- [PASSAGE FOR REVIEW]
============
6th March, 2022
Effective leaders realise that creating the conditions for a more empowered, passionate and purposeful workforce will benefit their organisations in the long run.
Both employees and business leaders are longing for an emotional connection to the work that we do and a real understanding of the impact we have on our wider ecosystem. (Picture: Getty)
Workplaces are being reimagined, and right now the only certainty is that they are going to be very different in the future from what we know now, presenting both opportunities and challenges.
Jobs are more complex, organisations are transforming, and senior leaders are challenged to lead through periods of rapid change and uncertainty, demanding a shift in mindset and an openness to changing their leadership approach.
Against this backdrop, organisations are facing unprecedented volatility in recruitment and retention, and many believe the lack of availability of talent will have a significant impact on their ability to deliver on future strategic objectives.
At Fastnet Executive Search, we recently conducted a survey to understand more about the opportunities and challenges leaders face as we enter the post-pandemic era.
From 250 executives surveyed – 85 per cent of whom are working in the life sciences industry – 88 per cent cited employee engagement as the most critical challenge facing leaders today. The majority, 77 per cent, of those view connection to the organisation’s purpose as the most critical priority in improving employee engagement, with autonomy and trust at 67 per cent.
There is something broken in today’s organisations where the vast majority of employees are disengaged at work and leaders are tired of the rat race and the seemingly unattainable pursuit of employee satisfaction. It is widely acknowledged that today’s leaders are under pressure, dealing with multiple streams of incoming information, struggling with work life balance, and potentially facing burnout.
There is no doubt that when we are stressed, we are less compassionate, have tunnel vision and find it very difficult to stand back, question, consider and listen. Are we so caught up in addressing the symptoms of poor employee engagement that we are not taking the time to step back and focus on the source of the problem – that employees are disconnected from the organisation’s purpose?
In the modern world, many of our organisations are ruthlessly innovative and efficient machines in pursuit of profits and shareholder value, where employees are viewed as resources within an organisational structure, driving further innovation and growth. As we enjoy unprecedented industrial prosperity, many of us are questioning the meaning of it all. We are also longing for an emotional connection to the work that we do and a real understanding of the impact we have on our wider ecosystem.
============
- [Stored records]
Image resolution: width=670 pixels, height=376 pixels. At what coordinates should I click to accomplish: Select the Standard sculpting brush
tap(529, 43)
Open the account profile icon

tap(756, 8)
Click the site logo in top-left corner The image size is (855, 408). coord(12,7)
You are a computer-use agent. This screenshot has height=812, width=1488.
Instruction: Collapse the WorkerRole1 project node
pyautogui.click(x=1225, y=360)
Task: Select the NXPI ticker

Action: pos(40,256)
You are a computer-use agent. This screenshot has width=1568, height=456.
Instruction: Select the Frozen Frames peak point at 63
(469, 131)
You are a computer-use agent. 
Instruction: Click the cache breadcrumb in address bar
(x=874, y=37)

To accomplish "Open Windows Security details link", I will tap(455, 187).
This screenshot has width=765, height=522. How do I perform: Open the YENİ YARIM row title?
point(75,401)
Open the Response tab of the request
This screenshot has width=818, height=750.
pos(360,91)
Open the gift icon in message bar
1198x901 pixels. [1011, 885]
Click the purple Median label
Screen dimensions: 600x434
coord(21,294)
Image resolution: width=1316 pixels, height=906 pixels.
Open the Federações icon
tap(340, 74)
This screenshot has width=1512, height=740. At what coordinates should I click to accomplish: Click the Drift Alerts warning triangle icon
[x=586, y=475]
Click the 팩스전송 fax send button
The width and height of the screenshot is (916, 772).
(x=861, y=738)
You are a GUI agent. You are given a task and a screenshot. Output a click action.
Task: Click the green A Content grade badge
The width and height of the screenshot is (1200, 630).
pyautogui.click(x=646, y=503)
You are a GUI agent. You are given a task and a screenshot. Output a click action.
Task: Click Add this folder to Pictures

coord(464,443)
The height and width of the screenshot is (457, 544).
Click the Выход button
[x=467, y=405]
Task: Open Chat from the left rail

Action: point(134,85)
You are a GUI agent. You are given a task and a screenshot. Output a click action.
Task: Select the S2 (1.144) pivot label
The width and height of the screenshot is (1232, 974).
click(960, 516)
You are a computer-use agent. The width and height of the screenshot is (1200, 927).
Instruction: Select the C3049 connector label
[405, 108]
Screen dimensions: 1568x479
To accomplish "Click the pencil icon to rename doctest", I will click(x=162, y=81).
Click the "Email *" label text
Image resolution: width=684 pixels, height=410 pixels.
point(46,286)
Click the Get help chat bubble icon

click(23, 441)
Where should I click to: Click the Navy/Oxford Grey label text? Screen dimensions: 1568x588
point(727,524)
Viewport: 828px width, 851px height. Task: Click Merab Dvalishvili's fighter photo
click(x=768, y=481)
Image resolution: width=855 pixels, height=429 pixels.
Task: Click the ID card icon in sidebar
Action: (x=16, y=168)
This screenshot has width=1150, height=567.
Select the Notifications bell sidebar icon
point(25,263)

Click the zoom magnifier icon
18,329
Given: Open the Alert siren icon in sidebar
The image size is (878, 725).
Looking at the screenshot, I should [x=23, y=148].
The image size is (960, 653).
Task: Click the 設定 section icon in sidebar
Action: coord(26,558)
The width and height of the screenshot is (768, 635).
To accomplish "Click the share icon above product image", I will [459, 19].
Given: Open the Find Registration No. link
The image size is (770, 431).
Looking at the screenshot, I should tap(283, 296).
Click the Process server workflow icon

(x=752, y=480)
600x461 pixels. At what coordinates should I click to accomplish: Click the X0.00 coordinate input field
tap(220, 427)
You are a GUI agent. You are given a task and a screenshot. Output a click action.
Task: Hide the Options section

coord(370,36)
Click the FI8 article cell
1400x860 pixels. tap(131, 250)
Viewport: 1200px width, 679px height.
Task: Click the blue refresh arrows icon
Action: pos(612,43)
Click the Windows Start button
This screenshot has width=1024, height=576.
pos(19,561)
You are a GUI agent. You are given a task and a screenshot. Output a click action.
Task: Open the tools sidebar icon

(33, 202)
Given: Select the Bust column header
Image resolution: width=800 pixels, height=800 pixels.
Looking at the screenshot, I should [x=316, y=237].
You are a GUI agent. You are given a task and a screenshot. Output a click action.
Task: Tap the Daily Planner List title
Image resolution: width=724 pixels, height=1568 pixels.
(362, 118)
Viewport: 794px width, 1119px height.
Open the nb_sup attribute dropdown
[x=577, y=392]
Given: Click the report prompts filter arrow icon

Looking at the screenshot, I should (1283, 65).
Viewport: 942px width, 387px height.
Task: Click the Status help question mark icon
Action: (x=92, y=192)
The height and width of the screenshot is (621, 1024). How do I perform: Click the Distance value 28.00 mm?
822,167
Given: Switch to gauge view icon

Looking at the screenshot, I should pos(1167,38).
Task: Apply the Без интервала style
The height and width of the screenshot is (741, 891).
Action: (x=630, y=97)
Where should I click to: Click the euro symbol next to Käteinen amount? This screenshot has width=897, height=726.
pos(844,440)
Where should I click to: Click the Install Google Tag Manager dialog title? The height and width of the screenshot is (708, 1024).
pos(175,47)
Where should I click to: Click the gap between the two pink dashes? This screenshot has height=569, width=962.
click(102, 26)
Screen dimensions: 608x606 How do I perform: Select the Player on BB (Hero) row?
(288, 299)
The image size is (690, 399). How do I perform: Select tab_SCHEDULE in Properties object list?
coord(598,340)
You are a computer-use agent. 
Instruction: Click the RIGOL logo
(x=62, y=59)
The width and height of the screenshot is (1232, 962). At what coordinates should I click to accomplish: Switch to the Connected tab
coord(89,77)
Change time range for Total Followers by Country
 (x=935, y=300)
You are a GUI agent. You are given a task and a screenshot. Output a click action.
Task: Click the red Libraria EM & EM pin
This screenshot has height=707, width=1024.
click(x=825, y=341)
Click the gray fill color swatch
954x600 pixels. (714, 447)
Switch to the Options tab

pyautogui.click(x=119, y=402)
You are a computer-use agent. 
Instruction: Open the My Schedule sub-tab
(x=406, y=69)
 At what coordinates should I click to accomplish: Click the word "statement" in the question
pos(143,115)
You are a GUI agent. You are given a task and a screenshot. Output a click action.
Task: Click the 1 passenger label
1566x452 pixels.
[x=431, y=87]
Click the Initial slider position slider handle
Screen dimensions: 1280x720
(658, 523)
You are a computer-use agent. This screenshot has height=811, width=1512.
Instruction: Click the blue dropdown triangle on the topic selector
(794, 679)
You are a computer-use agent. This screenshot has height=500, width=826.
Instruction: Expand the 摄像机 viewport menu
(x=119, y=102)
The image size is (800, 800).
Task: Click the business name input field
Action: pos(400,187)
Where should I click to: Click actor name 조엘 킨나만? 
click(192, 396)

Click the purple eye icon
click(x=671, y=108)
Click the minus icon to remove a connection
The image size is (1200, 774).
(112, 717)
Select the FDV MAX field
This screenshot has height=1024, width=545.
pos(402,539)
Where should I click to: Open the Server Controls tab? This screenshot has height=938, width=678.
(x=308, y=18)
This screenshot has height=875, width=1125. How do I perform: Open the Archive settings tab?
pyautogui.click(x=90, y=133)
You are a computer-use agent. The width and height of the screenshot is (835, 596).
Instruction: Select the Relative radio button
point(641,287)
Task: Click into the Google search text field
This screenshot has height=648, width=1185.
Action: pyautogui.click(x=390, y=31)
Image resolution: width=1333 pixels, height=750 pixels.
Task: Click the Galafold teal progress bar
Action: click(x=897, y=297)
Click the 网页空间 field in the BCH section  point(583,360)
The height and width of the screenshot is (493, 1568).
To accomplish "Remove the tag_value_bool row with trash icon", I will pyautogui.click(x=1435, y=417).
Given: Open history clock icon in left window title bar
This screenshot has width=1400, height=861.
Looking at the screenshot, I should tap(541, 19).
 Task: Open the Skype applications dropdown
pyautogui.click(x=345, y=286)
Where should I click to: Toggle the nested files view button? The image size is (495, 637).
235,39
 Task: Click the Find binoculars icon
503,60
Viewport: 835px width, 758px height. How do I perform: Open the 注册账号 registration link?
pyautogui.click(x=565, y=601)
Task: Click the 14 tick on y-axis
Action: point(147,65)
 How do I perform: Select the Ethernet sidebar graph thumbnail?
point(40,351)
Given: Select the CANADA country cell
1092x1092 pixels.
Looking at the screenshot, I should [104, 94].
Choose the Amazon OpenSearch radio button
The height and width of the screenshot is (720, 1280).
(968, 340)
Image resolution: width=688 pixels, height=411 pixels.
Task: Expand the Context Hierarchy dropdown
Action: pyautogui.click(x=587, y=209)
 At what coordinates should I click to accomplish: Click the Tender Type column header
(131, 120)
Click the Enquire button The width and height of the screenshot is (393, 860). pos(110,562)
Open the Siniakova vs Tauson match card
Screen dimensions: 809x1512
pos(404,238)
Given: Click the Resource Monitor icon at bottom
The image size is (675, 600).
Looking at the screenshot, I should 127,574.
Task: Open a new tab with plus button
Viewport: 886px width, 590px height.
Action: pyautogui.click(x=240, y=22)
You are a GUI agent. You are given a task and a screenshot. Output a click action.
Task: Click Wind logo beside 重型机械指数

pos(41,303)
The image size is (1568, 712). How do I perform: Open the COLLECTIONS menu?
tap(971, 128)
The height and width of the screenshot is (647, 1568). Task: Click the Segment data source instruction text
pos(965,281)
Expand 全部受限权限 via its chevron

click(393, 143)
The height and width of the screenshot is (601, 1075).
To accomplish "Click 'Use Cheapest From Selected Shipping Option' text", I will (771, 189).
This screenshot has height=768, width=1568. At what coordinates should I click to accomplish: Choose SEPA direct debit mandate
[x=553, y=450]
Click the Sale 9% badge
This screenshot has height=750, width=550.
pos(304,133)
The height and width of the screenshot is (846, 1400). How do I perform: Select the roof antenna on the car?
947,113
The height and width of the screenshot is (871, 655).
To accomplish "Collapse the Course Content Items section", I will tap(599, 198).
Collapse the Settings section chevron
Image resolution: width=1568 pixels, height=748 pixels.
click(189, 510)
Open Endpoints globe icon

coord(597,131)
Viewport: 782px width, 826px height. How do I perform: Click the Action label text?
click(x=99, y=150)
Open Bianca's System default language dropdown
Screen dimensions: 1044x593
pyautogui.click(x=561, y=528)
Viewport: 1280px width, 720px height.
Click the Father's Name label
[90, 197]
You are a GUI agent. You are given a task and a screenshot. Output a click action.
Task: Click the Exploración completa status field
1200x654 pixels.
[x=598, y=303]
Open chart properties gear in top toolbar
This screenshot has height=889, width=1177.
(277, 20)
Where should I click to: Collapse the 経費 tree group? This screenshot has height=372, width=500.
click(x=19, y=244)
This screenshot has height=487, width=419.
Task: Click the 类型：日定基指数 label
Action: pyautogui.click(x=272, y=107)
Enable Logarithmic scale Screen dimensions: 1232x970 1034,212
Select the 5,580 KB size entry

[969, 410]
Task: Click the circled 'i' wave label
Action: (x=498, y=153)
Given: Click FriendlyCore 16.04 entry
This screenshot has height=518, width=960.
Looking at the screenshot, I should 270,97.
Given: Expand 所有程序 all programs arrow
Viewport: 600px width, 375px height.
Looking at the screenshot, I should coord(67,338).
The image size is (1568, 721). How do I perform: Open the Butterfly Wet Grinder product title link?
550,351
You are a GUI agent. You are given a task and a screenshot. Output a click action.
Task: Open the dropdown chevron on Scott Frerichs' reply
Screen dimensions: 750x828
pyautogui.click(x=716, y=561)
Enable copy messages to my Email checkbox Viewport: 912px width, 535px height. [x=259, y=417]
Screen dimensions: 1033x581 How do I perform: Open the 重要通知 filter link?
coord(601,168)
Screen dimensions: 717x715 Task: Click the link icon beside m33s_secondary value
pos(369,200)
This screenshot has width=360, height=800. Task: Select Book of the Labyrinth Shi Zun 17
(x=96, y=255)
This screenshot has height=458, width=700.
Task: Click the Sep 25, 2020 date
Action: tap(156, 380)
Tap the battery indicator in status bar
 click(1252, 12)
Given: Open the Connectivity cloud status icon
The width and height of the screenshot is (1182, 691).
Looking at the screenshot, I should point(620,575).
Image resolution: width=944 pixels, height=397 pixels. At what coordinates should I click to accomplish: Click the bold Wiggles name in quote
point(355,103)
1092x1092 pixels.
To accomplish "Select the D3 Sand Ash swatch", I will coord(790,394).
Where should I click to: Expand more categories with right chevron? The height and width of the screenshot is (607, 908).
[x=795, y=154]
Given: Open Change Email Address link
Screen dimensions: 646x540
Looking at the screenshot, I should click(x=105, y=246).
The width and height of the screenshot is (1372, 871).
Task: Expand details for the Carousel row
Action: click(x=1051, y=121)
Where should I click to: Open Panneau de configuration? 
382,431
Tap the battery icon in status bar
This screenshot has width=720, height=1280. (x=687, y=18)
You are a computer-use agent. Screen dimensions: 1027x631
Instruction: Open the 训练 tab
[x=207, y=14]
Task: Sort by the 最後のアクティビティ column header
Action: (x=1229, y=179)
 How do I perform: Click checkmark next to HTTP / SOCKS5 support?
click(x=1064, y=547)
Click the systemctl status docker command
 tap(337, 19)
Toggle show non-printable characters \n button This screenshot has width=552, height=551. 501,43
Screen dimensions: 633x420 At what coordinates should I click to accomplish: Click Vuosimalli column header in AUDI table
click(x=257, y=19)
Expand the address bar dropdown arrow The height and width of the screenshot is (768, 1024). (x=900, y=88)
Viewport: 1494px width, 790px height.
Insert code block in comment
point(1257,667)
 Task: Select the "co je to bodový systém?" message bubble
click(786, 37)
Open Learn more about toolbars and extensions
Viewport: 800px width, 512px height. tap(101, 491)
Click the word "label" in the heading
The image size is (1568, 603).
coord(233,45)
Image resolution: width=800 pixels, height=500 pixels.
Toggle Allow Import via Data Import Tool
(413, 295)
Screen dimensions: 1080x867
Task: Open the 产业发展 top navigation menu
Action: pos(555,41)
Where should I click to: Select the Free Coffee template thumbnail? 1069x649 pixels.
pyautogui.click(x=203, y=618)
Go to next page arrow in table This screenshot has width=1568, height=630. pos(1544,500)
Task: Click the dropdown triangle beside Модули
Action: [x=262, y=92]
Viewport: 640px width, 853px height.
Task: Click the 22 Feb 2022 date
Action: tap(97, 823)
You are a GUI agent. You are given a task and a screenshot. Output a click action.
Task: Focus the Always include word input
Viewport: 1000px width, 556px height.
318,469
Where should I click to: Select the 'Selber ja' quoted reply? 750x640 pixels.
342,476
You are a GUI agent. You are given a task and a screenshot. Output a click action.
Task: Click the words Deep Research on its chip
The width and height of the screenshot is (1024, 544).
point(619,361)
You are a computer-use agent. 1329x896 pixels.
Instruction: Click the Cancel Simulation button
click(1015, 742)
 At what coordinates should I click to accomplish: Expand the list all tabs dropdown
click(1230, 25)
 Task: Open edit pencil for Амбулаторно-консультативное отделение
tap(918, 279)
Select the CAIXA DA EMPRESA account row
============
- [REQUIRED ACTIONS]
**1.** Copy the passage of the article on employee engagement starting at "There is something" and ending at "potentially facing burnout.".
**2.** In the article on employee engagement, what percentage of the surveyed executives named employee engagement as the most critical challenge facing leaders today?
**3.** Write the next part of the article on employee engagement, picking up after its final sentence.

- [ANSWER LIST]
**1.**
There is something broken in today’s organisations where the vast majority of employees are disengaged at work and leaders are tired of the rat race and the seemingly unattainable pursuit of employee satisfaction. It is widely acknowledged that today’s leaders are under pressure, dealing with multiple streams of incoming information, struggling with work life balance, and potentially facing burnout.

**2.** 88 percent

**3.**
As talent shortages have become more of an issue in recent years, organisations have increasingly focussed on workplace aesthetics, wellbeing programmes and creative perks to try and ensure their teams are happy and engaged. These initiatives are well meaning and have a place, of course, but we need to focus on creating more systemically attuned organisations that are agile and emergent, creating the conditions for a more empowered, passionate and purposeful workforce.
While job scope and reward packages continue to be key drivers for candidates making significant career choices, there is an increased focus on purpose and values. What is it really like to work here?
We are all part of an interdependent social and economic ecosystem and while achieving growth and profitability is a necessity for most commercial enterprises, the sense of being part of something greater than ourselves is more intrinsically motivating than traditional perceptions of corporate success.
The right leaders create environments where learning is a priority, where ideas and feedback are shared authentically, autonomy is fostered, and decision-making is distributed. Employees no longer feel managed, they feel valued and listened to, nurturing a more meaningful connection to the value they create during their workday.
No leader is a superhero. They can’t transform an organisation or be truly successful without the support, collective intelligence and nourishment of a team. As leaders, we would all benefit from slowing down, thinking more deeply, encouraging vulnerability and nurturing human connections. When employees feel empowered, purposeful, and engaged, transformation unfolds, it is not forced.
We have come through a period that has facilitated an exceptional chance for deep reflection and reassessment, and rather than succumbing to the temptation of a return to normal, I feel it is an opportune time to be brave, innovative, and creative in defining our future way of working.
The leaders who will flourish in the future will strive to serve the interests of multiple stakeholder groups, building successful, sustainable organisations where everybody thrives.
Éimhín O’Driscoll is the Managing Partner of Fastnet Executive Search, the recruitment company.